I 'cento giorni d'oro' degli emoticon di Brunetta

CUSTOMER SATISFACTION

I 450 sportelli abilitati a rilevare la soddisfazione del cittadini hanno registrato quasi 300mila feedback. L'80% dei giudizi sui servizi erogati dalle PA è positivo.

di Federica Meta
Faccina verde con sorriso per “Mettiamoci la faccia”. Il progetto di rilevazione della customer satisfaction nei servizi pubblici, avviato lo scorso 23 marzo, ha fatto registrare una crescita costante. A fare il punto dei primi cento giorni il ministro per la PA e Innovazione, Renato Brunetta, in occasione delle prima convention dedicata appunto agli emoticon, in corso a Roma. “Le sedi di sperimentazione sono passate da 5 a più di 100 su tutto il territorio nazionale e saranno più di 180 entro la fine dell’anno – ha puntualizzato Brunetta -. Gli sportelli da 26 sono diventati 450 e saranno più di 1800 a fine 2009. Il riscontro positivo dei cittadini ha portato Aci e Inps, tra le prime realtà a partire, a decidere di estendere gli emoticon al 50% delle loro sedi entro la fine dell’anno e al 100% a metà 2010”.

In cento giorni sono stati raccolti nel complesso 283mila feedback, mentre la media giornaliera di giudizi è stata di 7260. Il numero di cittadini che esprime il proprio giudizio è molto elevato e superiore a quello registrato in una best practice come è la Gran Bretagna.
“In ciascuno dei canali di erogazione superiamo di gran lunga il Regno Unito – ha rivelato ancora il ministro -. I tecnici del Ministero hanno rilevato un 21% di fruizione del servizio emoticon agli sportelli del 20% a fronte di 20% britannico; un 15% via Web contro l’1% e un 49% tramite telefono a fronte di un 5% degli inglesi”.
Il dato interessante è che nei giudizi espressi finora prevale quello positivo: poco meno dell’80% dei cittadini ha scelto la faccina verde.
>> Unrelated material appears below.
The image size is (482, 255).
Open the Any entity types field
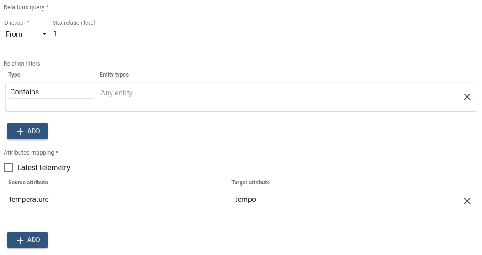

In altre parole alla maggioranza dei cittadini piace la PA italiana, tranne che per i tempi di attesa (troppo lunghi) che fanno la parte del leone in quel circa 20% di giudizi negativi.

Brunetta ha ribadito che il progetto emoticon fa parte del piano più generale di e-gov perchè “se si agisce, con una dose massiccia di hi-tech, laddove il servizio non funziona, si innesca un processo virtuoso di innovazione”, ha concluso Brunetta.
Anche Ennio Lucarelli, presidente uscente di Assiform, ha sottolineato l’importanza delle faccine come driver dell’innovazione. “Una partnership Confindustria-Consip ha dato il via a un’offerta mirata sul Mercato elettronico della PA (Mepa) per i terminali di Mettiamoci la faccia – ha ricordato Lucarelli -. Dal 30 aprile da oggi sono entrare nel Mepa otto aziende con oltre 30 linee di catalogo per i touchpad interattivi”.

Presente all’evento anche il sindaco di Torino, Sergio Chiamparino, presidente Anci che ha ricordato l’impegno dei Comuni a favore di progetti abilitanti per la riforma della PA, come sono gli emoticon e le Reti Amiche. “Ma l’adesione a un protocollo non basta – ha ribadito Chiamparino -. Perchè gli enti locali possano dare il loro contributo ai processi di innovazione nella PA è necessario dotare loro di un’autonomia finanziaria e fiscale tale da renderli più competitivi nell’erogazione dei servizi pubblici”.